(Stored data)
= Beginning of Section =
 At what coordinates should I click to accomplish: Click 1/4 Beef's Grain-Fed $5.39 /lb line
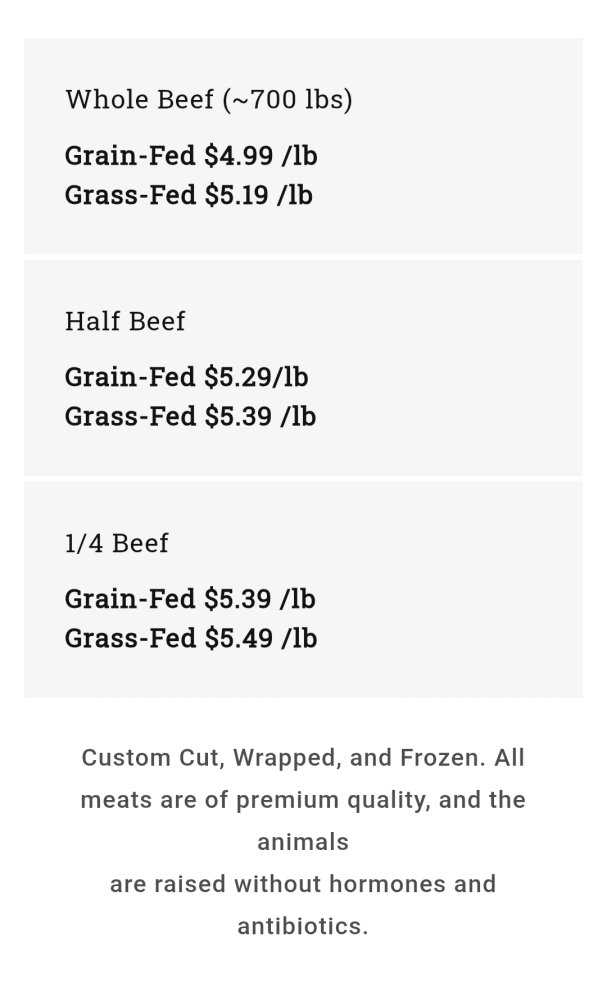pos(190,599)
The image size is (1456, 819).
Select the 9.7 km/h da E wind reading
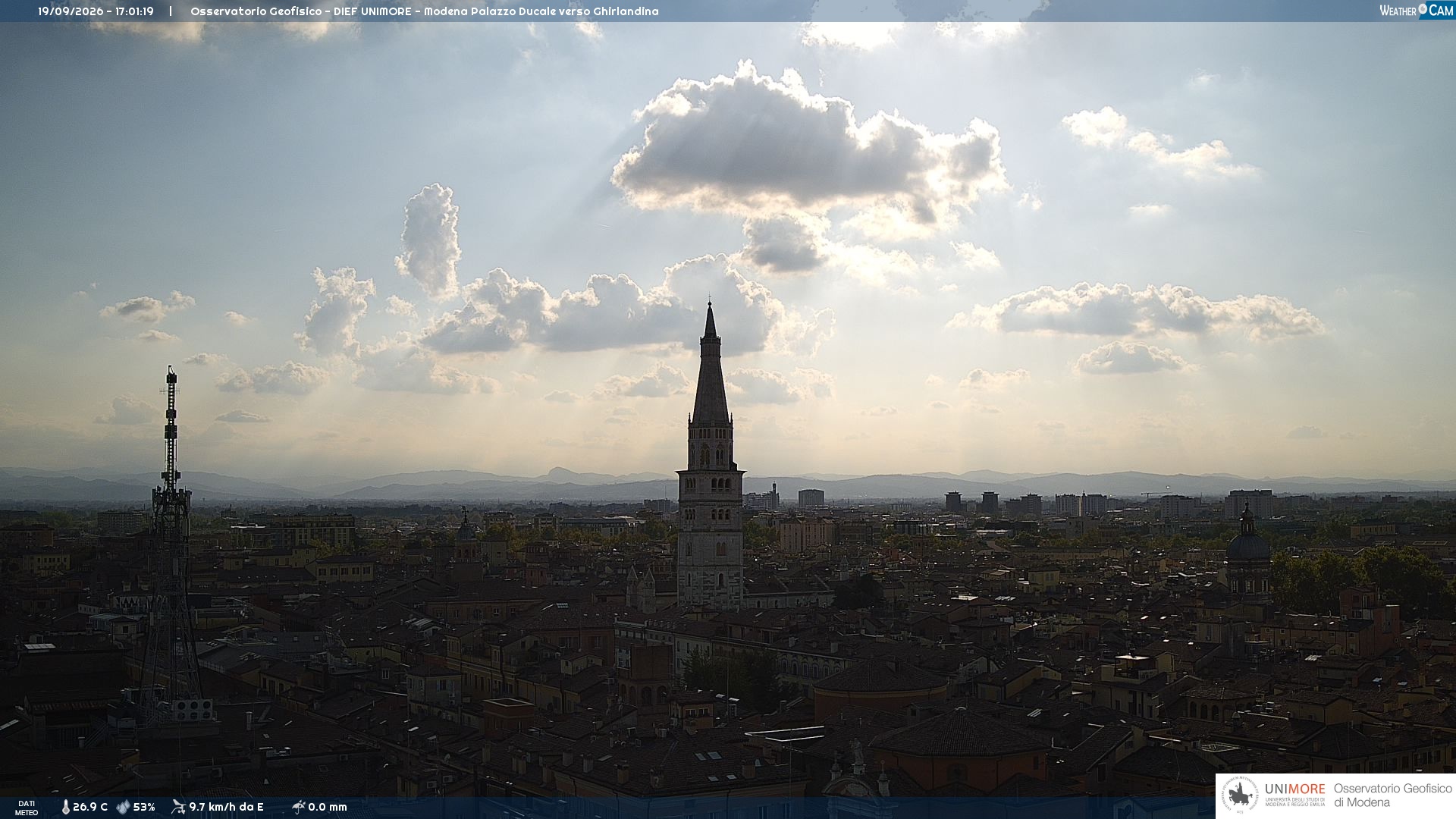[x=226, y=808]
= End of Section =
## What this task involves:
Your answer must be a verbatim copy of the entries above, with no images included.

## Answer:
 At what coordinates should I click to accomplish: Click 1/4 Beef's Grain-Fed $5.39 /lb line
pos(190,599)
The image size is (1456, 819).
Select the 9.7 km/h da E wind reading
[x=226, y=808]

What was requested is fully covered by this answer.